Prompt: Looking at the listing below, retype exactly the lines starting at the one containing "The height and width of the screenshot is (741, 781)." and ending at the one containing "Open order READYPRO-TEST_00013-A", both included, and nothing else.

•••••

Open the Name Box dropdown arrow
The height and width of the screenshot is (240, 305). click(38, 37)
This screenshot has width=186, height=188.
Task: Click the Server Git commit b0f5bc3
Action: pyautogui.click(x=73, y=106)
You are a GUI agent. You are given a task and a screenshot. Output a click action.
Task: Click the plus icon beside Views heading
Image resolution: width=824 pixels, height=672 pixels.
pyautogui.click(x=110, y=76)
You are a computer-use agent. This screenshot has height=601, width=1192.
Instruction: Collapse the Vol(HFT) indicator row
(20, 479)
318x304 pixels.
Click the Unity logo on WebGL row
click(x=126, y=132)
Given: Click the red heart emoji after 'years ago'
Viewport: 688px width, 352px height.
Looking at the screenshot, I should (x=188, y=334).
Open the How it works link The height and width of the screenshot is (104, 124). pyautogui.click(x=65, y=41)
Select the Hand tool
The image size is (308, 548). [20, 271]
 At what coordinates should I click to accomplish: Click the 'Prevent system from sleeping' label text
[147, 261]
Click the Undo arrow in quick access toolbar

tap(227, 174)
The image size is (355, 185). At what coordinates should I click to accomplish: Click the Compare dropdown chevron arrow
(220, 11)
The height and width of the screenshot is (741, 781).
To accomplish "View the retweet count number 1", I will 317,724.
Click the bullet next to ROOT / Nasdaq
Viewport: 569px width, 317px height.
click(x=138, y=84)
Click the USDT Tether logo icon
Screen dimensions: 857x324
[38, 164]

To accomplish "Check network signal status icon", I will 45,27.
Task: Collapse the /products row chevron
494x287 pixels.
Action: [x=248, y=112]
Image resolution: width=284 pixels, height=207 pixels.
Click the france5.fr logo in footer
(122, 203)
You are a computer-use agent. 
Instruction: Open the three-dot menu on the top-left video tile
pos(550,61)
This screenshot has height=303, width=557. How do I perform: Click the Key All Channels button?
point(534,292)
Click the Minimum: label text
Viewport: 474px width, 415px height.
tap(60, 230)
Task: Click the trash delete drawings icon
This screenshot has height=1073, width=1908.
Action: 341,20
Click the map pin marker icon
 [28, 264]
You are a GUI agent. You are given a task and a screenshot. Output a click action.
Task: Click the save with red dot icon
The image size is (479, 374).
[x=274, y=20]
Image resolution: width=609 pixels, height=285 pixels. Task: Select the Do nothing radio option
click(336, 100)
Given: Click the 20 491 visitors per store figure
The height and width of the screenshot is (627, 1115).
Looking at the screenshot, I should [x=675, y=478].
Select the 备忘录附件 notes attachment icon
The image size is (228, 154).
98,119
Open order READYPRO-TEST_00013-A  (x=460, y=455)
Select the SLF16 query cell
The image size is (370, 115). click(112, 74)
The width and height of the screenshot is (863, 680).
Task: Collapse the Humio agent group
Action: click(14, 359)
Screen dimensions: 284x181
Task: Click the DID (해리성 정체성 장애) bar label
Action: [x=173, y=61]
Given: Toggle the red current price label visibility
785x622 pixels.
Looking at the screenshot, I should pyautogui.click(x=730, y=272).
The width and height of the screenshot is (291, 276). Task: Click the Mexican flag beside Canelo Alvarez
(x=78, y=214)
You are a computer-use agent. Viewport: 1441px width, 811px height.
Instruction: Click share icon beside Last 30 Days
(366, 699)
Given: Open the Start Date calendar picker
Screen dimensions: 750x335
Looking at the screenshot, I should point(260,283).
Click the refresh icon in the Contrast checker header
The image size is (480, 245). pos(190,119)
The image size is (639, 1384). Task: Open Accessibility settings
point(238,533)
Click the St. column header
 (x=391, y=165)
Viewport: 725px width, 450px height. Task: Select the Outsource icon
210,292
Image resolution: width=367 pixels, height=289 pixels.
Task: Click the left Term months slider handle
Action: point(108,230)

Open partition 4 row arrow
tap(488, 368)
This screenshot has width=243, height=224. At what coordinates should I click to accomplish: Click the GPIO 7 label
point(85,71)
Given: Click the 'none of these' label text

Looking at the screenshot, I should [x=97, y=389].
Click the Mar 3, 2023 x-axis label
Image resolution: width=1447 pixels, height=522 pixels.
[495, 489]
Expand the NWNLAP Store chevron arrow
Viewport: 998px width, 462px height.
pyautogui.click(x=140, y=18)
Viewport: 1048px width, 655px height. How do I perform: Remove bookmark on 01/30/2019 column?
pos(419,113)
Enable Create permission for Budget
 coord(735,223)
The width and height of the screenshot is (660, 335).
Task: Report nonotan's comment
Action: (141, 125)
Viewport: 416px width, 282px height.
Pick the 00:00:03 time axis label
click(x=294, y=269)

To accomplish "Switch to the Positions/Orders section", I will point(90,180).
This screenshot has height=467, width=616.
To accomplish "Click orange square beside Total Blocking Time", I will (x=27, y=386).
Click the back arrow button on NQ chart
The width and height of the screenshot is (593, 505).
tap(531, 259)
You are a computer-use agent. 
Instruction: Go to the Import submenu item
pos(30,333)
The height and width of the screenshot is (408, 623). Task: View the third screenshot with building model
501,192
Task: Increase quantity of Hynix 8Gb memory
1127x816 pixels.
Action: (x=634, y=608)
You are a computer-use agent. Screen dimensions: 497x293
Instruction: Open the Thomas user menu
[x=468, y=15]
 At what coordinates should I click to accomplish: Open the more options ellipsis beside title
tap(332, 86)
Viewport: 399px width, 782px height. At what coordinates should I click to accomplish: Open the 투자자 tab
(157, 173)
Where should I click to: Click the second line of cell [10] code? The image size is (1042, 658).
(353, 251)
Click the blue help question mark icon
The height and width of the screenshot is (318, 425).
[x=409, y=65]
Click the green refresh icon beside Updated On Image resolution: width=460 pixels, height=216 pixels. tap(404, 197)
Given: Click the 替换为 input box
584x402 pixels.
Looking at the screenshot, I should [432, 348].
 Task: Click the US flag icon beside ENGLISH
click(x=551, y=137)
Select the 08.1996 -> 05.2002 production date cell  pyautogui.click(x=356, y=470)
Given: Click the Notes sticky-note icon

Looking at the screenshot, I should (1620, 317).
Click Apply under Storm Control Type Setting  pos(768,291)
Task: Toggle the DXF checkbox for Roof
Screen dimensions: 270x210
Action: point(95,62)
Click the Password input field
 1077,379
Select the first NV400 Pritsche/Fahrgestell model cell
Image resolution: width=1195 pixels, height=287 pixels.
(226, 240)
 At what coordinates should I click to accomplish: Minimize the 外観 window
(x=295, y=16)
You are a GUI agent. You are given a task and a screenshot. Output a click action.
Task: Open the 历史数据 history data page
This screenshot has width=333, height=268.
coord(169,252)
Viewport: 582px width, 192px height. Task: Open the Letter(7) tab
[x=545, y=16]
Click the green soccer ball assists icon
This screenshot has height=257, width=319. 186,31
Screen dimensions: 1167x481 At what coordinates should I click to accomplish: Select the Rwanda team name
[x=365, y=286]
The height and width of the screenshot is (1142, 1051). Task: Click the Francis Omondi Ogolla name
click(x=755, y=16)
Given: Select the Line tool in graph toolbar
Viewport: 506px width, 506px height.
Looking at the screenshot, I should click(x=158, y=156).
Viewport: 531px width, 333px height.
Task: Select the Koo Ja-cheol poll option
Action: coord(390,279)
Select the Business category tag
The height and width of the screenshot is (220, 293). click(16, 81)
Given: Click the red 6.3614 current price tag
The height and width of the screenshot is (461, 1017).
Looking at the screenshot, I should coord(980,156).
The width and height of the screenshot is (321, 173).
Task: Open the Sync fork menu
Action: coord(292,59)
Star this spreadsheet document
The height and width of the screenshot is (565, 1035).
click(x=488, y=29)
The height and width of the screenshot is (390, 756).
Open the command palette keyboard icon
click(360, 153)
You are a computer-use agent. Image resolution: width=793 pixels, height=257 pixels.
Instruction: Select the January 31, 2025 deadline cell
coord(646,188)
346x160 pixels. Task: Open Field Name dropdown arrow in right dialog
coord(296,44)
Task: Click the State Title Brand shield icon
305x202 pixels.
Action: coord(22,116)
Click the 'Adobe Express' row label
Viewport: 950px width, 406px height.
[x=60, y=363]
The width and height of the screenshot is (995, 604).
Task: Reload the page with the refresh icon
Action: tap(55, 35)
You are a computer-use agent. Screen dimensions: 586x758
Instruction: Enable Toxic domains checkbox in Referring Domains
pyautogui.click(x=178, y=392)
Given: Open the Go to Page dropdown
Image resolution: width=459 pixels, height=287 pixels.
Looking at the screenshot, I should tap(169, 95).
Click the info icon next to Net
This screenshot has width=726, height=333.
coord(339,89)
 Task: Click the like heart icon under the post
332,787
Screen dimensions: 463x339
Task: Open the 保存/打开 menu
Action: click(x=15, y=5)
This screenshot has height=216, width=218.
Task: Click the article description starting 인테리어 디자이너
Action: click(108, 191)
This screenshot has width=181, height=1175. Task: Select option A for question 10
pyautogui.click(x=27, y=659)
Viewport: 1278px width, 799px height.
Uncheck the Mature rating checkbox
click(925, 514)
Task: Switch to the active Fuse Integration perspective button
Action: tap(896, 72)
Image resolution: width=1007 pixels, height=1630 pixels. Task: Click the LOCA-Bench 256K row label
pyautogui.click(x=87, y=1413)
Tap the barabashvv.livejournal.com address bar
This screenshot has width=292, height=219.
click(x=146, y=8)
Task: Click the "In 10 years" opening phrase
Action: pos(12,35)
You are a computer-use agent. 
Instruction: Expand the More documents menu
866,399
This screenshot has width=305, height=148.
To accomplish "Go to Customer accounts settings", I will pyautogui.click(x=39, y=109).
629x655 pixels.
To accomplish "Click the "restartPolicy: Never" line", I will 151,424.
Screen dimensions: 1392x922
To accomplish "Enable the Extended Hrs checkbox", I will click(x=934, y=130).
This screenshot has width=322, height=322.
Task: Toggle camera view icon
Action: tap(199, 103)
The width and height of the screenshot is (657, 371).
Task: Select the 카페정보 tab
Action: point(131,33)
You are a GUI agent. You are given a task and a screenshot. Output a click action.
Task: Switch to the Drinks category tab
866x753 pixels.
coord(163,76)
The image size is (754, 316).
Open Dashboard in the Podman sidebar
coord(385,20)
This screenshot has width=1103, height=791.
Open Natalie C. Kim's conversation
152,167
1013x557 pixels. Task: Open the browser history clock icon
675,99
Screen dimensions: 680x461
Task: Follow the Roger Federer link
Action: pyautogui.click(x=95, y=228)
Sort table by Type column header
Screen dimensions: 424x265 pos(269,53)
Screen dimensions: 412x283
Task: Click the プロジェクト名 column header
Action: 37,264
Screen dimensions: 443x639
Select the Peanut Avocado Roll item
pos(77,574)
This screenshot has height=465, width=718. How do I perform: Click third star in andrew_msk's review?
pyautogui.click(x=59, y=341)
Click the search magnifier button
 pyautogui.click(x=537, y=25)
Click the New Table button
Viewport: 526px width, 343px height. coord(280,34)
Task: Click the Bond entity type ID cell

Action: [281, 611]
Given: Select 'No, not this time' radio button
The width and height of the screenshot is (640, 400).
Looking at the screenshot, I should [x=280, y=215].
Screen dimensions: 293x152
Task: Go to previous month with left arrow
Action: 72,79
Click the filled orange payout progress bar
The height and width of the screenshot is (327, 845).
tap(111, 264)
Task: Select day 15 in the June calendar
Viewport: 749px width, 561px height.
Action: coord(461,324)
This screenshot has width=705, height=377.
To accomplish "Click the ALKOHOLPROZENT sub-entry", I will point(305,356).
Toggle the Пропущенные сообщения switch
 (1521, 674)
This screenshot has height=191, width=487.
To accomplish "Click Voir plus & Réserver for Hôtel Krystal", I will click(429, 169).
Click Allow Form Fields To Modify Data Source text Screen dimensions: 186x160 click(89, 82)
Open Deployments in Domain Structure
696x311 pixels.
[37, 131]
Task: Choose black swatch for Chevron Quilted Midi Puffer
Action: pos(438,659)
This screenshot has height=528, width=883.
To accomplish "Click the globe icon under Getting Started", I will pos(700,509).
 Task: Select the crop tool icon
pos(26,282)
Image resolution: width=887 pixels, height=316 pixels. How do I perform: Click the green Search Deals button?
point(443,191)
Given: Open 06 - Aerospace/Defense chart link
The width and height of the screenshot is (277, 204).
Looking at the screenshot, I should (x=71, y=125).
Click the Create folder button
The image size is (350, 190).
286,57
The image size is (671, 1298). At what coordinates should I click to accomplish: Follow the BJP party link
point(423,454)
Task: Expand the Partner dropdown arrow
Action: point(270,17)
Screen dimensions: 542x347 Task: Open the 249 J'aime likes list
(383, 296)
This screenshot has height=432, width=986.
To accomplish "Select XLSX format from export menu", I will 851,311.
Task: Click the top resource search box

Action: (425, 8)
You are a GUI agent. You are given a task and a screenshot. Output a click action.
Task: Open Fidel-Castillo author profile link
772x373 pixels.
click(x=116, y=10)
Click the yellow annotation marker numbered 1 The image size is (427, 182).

•••••

Answer space:
The height and width of the screenshot is (741, 781).
To accomplish "View the retweet count number 1", I will 317,724.
Click the bullet next to ROOT / Nasdaq
Viewport: 569px width, 317px height.
click(x=138, y=84)
Click the USDT Tether logo icon
Screen dimensions: 857x324
[38, 164]

To accomplish "Check network signal status icon", I will 45,27.
Task: Collapse the /products row chevron
494x287 pixels.
Action: [x=248, y=112]
Image resolution: width=284 pixels, height=207 pixels.
Click the france5.fr logo in footer
(122, 203)
You are a computer-use agent. 
Instruction: Open the three-dot menu on the top-left video tile
pos(550,61)
This screenshot has height=303, width=557. How do I perform: Click the Key All Channels button?
point(534,292)
Click the Minimum: label text
Viewport: 474px width, 415px height.
tap(60, 230)
Task: Click the trash delete drawings icon
This screenshot has height=1073, width=1908.
Action: 341,20
Click the map pin marker icon
 [28, 264]
You are a GUI agent. You are given a task and a screenshot. Output a click action.
Task: Click the save with red dot icon
The image size is (479, 374).
[x=274, y=20]
Image resolution: width=609 pixels, height=285 pixels. Task: Select the Do nothing radio option
click(336, 100)
Given: Click the 20 491 visitors per store figure
The height and width of the screenshot is (627, 1115).
Looking at the screenshot, I should [x=675, y=478].
Select the 备忘录附件 notes attachment icon
The image size is (228, 154).
98,119
Open order READYPRO-TEST_00013-A  (x=460, y=455)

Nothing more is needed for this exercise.